Observational Studies:
The quickest and cheapest way to test a hypothesis is to go out in the field and observe whatever organisms we are interested in. An observational study allows us to easily collect information from a broad area (see replication) and because we are not influencing our subjects at all, the results are highly realistic. But observational studies have drawbacks as well.
Let’s suppose we want to test the hypothesis that increased soil moisture causes cottonwoods to produce biggerleaves.
We know that there will be more moisture in the soil near a river so we can measure the leaf sizes on trees close to the Oldman River, and on those further away (we might also want to measure soil moisture at each site to verify our assumption that moisture declines further from the river). We are taking advantage of natural variation in the amount of soil moisture, to see if this has any relationship with leaf size. Let’s further suppose we find bigger leaves on trees near the river. This is consistent with the hypothesis being tested, but we must always ask if there are other possible explanations for our results. It could be that our site further from the river has different soil than the near-river site, or perhaps the trees are not the same age at the two sites. We have shown that there is an association (or correlation) between soil moisture and leaf size, but we can’t say with any confidence that soil moisture causes bigger leaves because there are many other possible explanations. Scientists summarize this problem with observational studies by noting that: Correlation does not imply causation.
So our study is only a weak test of our hypothesis. It can falsify the hypothesis, but can only provide limited support for it. We could make our study stronger by comparing the soil at our two sites to make sure it was similar, and by including only trees of the same size and age, but we could never rule out the possibility that something was different between the two sites other than soil moisture. This potential for alternative explanations, or confounding factors, is the main disadvantage of observational studies.
Experiments:
Experiments reduce the problem of confounding variables in two ways. First, we do not depend on natural variation. We manipulate the factor we are interested in. And further, we deliberately control everything else that might influene the outcome of our experiment. An experiment designed to test the same prediction used above would manipulate the amount of soil moisture, while keeping everything else constant. We would grow some cottonwoods in moist soil, and a similar number in dry soil (these two levels of soil moisture are called our treatment groups). Everything else that might effect leaf size — such as tree size and age, soil nutrients, and temperature — would be the same in both treatments. Now we can have more confidence (although never certainty) that if the leaves are bigger in the moist-soil treatment, it is because moisture is causing the difference. Formally this is known as making a strong inference that moisture is the cause.
Field vs. Lab
Every biological experiment is a balancing act. On one hand, we want to have as much control as possible over all of the factors that might influence the outcome, so we can be confident that the variable we are manipulating is the only thing influencing the results. On the other hand, we want conditions to be as close as possible to nature. Our goal is to understand what is going on in the real world, and the further experimental conditions stray from natural conditions, the less confident we can be that our experiment captures what is going on in nature. One important decision the researcher must make is whether the experiment should take place in the lab or in the field.
Field:
Field experiments typically don’t provide as much control over confounding variables as a lab experiment, but provide a greater degree of realism.
Lab:
Lab experiments generally provide the greatest degree of control over confounding variables, but may lack realism. They may also present logistical problems, and are often limited to a smaller scale than field observations.

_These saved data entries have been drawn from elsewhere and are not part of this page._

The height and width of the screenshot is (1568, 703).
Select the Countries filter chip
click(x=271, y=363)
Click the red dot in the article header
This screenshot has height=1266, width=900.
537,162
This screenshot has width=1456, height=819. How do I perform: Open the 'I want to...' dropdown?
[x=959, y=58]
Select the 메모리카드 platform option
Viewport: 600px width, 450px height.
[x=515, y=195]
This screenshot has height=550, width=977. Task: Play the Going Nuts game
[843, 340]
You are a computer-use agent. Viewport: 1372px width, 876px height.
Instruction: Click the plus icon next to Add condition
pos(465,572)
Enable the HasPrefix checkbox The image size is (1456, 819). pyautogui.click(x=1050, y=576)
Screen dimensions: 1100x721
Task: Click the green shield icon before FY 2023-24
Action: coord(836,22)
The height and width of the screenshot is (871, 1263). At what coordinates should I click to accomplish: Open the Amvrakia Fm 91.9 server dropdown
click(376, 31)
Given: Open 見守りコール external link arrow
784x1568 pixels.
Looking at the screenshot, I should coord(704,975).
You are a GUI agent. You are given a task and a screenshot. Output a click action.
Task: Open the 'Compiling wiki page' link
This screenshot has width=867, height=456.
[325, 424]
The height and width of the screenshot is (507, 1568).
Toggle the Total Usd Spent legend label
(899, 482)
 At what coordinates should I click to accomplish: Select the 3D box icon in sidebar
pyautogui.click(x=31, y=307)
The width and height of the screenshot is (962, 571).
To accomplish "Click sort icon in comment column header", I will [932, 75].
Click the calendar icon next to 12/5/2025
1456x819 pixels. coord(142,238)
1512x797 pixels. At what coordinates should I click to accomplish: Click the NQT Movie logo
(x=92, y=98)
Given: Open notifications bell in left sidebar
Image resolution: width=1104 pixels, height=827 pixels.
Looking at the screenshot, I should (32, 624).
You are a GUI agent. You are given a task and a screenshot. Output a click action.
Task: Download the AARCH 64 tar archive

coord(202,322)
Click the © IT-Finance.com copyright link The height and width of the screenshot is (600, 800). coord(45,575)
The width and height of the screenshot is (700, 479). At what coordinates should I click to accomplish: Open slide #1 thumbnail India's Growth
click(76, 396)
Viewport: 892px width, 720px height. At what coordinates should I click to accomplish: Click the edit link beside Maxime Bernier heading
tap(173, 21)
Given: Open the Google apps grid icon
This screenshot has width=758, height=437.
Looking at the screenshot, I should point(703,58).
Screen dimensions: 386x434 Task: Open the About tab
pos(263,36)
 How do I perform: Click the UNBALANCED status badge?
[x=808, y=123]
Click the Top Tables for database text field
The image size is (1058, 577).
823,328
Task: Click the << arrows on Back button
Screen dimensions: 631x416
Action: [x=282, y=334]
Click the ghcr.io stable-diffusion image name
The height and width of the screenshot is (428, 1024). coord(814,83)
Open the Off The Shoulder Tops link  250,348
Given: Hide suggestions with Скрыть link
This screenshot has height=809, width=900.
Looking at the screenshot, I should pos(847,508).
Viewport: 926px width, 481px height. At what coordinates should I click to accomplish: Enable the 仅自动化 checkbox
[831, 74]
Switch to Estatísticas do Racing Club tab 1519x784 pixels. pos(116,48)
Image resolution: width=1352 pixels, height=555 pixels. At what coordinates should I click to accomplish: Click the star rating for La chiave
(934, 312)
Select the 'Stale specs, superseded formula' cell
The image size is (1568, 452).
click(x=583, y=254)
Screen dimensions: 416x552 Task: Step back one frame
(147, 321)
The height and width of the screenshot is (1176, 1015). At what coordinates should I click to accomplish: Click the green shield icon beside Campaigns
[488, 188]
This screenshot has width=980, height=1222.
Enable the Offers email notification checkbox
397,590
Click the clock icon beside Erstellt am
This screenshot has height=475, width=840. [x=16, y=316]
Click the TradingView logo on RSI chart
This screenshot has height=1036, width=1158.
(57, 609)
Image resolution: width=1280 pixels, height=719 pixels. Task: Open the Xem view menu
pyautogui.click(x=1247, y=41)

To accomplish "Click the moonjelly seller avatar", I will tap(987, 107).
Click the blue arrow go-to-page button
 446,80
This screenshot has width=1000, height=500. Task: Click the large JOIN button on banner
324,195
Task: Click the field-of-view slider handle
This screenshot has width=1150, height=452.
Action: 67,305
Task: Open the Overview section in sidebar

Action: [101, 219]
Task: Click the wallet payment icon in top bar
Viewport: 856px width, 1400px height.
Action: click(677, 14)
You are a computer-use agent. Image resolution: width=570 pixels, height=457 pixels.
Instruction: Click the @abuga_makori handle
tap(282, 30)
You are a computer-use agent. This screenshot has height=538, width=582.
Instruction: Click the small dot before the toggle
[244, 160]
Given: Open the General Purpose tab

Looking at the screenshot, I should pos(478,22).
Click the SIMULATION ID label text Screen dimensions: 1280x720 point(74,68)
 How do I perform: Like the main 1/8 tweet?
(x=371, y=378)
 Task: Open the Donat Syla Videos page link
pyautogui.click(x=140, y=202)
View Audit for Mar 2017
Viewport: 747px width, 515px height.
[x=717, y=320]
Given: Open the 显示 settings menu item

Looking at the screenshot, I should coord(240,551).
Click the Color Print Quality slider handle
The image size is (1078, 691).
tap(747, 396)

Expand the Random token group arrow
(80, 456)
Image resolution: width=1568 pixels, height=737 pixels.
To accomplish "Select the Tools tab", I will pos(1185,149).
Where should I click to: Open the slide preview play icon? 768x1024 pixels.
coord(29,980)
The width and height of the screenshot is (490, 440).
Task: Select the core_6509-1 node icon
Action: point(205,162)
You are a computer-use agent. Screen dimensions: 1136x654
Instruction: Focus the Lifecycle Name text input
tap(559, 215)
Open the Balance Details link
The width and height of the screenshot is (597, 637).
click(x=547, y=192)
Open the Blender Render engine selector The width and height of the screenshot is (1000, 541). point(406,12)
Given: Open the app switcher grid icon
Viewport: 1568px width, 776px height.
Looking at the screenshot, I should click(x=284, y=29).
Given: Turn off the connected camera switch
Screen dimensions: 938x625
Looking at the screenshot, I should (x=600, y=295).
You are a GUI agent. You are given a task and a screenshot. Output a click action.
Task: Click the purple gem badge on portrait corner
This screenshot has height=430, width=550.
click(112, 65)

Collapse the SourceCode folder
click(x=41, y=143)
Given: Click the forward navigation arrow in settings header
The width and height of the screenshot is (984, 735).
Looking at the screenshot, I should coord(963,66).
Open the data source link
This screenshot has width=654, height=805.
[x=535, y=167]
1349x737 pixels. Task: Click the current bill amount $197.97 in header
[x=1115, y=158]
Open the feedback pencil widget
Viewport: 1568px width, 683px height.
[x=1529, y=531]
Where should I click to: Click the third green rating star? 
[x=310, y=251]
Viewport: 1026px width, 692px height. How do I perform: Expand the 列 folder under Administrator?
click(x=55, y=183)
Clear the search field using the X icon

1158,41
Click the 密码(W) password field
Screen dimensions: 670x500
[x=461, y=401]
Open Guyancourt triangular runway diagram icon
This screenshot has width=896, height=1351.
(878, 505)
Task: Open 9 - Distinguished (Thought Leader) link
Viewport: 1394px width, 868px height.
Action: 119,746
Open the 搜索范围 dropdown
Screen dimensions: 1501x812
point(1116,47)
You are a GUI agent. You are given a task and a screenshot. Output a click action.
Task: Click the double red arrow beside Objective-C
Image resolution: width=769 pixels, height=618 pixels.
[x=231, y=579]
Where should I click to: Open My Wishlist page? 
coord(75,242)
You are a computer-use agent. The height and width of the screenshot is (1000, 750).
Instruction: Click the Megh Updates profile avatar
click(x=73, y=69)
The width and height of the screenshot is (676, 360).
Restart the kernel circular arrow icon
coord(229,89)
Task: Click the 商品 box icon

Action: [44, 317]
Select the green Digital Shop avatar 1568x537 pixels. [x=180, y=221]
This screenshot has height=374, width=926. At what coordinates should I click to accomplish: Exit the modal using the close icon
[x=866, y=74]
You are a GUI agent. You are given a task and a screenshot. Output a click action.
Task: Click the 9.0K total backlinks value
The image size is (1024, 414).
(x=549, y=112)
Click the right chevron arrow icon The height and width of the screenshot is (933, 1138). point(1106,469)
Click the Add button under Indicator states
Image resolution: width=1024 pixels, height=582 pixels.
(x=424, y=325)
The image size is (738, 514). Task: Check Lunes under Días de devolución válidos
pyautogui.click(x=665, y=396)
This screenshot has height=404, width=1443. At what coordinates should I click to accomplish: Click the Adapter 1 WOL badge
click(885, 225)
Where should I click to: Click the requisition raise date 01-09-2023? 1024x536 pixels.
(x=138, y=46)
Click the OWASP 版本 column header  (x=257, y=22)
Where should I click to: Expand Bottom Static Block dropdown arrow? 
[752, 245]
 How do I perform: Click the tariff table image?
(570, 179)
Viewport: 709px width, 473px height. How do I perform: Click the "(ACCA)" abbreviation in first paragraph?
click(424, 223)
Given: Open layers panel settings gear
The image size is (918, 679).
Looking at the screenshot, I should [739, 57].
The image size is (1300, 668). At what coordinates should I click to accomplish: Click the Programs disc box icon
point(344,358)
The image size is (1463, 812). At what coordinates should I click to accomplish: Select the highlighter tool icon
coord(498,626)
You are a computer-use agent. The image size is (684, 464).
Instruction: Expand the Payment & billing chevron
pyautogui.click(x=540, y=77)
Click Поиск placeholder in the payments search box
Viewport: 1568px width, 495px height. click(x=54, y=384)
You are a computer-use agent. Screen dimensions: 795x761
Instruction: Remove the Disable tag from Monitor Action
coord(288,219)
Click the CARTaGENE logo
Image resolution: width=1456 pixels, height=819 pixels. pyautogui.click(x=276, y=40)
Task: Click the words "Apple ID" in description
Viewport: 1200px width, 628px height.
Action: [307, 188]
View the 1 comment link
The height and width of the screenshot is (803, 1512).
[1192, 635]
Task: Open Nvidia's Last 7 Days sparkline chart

Neither type of experiment is best in all situations. A researcher must weigh the costs and benefits for her particular research objectives. Ideally, it is best to perform both types of study, since the strengths of one complement the weakness of the other.
Literature Studies:
A third type of study should also be noted in passing. Literature studies combine the results of many previous experiments and look for large trends and generalizations that were not apparent to the original authors. Their advantage is their potential for a huge bank of data covering a broad range of organisms, but comparing different types of data collected with different methods can be difficult. Literature studies are beyond the scope of these pages. Students interested in learning more should consider taking Biology 3600 (Evolutionary Ecology).
Anecdotal Observations:
It is natural for humans (and many other animals) to learn from personal experience, and to draw generalizations, based on this experience. However, scientists are sceptical of these anecdotal observations, for several reasons. First, they tend to be based on a very small sample, often a single case. Second, the sample may be biased, since it was not collected through a formally designed study. And third, there is no statistical analysis to see if the results can be explained by chance alone. Anecdotal observations are not without value, but to the scientist they provide only weak evidence for any conclusions. They should provide the inspiration for a more rigorous test, not an alternative to that test.
Some examples of anecdotal observations from daily life:
After a hectic shift, full of emergency calls, an ambulance driver looks up at the sky and notices there is a full moon. He concludes that accidents and illness are more common during a full moon.
A mother notices that a day after she eats garlic, her baby is colicky. She concludes that the garlic, expressed in her breastmilk, has given the infant indigestion.
A gardener washes his tomato seeds in dilute bleach before planting. His harvest is the best in years, and he concludes that the bleach has killed off pathogens and improved the yield of his plants.
Feeling a cold coming on, a woman takes large doses of vitamin C. Within a few days she feels better, and she concludes the vitamins have cured her cold.